Rabbi Laura Janner-Klausner’s Thought for the Day 22 April 2014
This ‘Thought for the Day’ was broadcast on BBC Radio 4 on 22 April 2014. You can listen to the piece here.
Biblical themes tend to break out of their pages and firmly plant themselves in present-day reality. That happened this week. We’re reaching the close of Passover when Jews celebrate our liberation from slavery in ancient Egypt. We’ve re-enacted our history by eating tasteless, unleavened bread and foods dipped in salt water to remember the poverty and the tears of the Israelite slaves. But it doesn’t take much to compress the time between past oppression and today’s news.
Just this weekend two Molotov cocktails were thrown at a synagogue in the Ukrainian city of Nikolayev. There were no physical casualties but confidence within the Jewish community has been discernibly knocked because although Jews have lived in Ukraine for over a thousand years, nearly a million were murdered there during the Holocaust. Fear makes a telegraphic connection between today and recent reality.
A few days before the firebombing in Nikolayev, a leaflet was handed out at a synagogue in Eastern Ukraine, telling Jews over the age of 16 to register themselves and pay a special tax – or leave. Ukraine’s Prime Minister responded immediately and called for those who handed out the leaflets to be brought to justice.
News of this leaflet rzocoruse.com went viral in cyberspace and kicked off a barely dormant trepidation virus in Jewish communities throughout the world. These leaflets are now widely believed to be fraudulent, designed to portray the pro-Russian forces as anti-Semitic. Sadly, they are as evocative as they are provocative.
I think that the situation of Jews and other minorities is like those canaries sent down mines to verify if there was enough oxygen for miners to breathe. The fate of minorities reflects the density, the purity or toxicity of the oxygen for everyone. Jew today, a gay person the next day or a Muslim tomorrow, in an ever turning carousel of prejudice.

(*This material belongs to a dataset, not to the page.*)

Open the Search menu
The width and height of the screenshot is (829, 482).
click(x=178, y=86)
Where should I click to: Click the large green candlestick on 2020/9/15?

It’s a mirage to think that we here in Britain can watch continental Europe and not be affected by the same waters and the changing tides of belief. We’re interlinked, whether by the English Channel; the Black Sea or the Danube in Hungary, where two weeks ago, the general election raised fears that anti-Semitism is on the rise.
Judaism teaches us that it wasn’t just because of divine intervention that the Israelites left Egypt; their escape was due as much to their own alertness and strength. We all need to be continually alert and strong and react to the ever changing tides of prejudice, whichever side of the sea we live on.